With thanks to Steve Marti: his post “Canadiana in Context” was invaluable and inspirational for this example. I’m using this as an example of how one post (mine on JSON) can inspire much better work like Steve’s.

#! /bin/bash

# this requires JQ - you can install this by using HOMEBREW
# to install homebrew, visit http://brew.sh
# to install jq, type 'brew install jq'

pages=$(curl 'http://eco.canadiana.ca/search?q=montenegr*&field=&so=score&df=1914&dt=1918&fmt=json' | jq '.pages')

# this goes into the results and reads the value of 'pages' in each one of them.
# it then tells us how many pages we're going to have.

echo "Pages:"$pages

# this says 'for each one of these pages, download the 'key' value on each page'

for i in $(seq 1 $pages)
        curl 'http://eco.canadiana.ca/search/'${i}'?q=montenegr*&field=&so=score&df=1914&dt=1918&fmt=json' | jq '.docs[] | {key}' >> results.txt

# the next two lines take the results.txt file that is quite messy and clean it up. I'll try to explain what they all mean.
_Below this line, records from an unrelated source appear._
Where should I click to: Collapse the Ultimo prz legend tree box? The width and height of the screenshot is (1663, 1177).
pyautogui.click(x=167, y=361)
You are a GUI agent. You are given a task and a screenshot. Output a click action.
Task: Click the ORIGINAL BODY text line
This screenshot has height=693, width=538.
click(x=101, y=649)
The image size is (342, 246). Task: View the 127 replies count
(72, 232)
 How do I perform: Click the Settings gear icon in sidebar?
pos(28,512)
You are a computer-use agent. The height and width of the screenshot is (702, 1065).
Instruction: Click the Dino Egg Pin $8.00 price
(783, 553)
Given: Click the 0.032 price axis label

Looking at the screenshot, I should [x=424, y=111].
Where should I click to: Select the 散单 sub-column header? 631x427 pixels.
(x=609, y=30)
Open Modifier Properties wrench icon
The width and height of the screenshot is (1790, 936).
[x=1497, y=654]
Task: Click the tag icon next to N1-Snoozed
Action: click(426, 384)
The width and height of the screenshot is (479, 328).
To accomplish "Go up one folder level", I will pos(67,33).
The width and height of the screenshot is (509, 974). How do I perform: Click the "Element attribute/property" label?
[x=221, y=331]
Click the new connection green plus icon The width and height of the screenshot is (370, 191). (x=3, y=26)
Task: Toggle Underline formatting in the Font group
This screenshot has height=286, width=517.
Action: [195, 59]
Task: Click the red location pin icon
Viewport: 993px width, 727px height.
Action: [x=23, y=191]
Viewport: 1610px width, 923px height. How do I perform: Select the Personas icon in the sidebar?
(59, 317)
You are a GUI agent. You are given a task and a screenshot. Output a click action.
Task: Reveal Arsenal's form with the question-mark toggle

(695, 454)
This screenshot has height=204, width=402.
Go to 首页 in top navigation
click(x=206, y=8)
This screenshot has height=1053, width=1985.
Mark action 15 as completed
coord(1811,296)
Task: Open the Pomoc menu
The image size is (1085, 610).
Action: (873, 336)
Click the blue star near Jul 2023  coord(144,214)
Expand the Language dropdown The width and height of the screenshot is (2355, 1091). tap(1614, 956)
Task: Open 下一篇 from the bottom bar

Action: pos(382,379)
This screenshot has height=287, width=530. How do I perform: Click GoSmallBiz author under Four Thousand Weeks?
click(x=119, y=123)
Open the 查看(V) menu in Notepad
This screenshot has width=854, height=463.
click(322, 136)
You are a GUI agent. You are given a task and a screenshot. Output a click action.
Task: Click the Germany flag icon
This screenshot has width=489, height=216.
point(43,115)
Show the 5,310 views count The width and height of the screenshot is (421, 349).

Basically, tr deletes a given character - so we delete quotation marks "\"" (the slash tells the computer not to treat the quotation mark as a computer code, but as a quotation mark itself), to erase spaces, and to find the phrase "key:" and delete it too.

sed -e 's/\"key\": \"//g' results.txt | tr -d "\"" | tr -d "{" | tr -d "}" | tr -s " " | sed '/^\s*$/d' | tr -d ' ' > cleanlist.txt
# this adds a prefix and a suffix.

awk '$0="eco.canadiana.ca/view/"$0' cleanlist.txt| awk '{print $0 "/1?r=0&s=1&fmt=json&api_text=1"}' > urlstograb.txt

# then if we want we can take those URLs and output them all to a big text file for analysis.

wget -i urlstograb.txt -O output.txt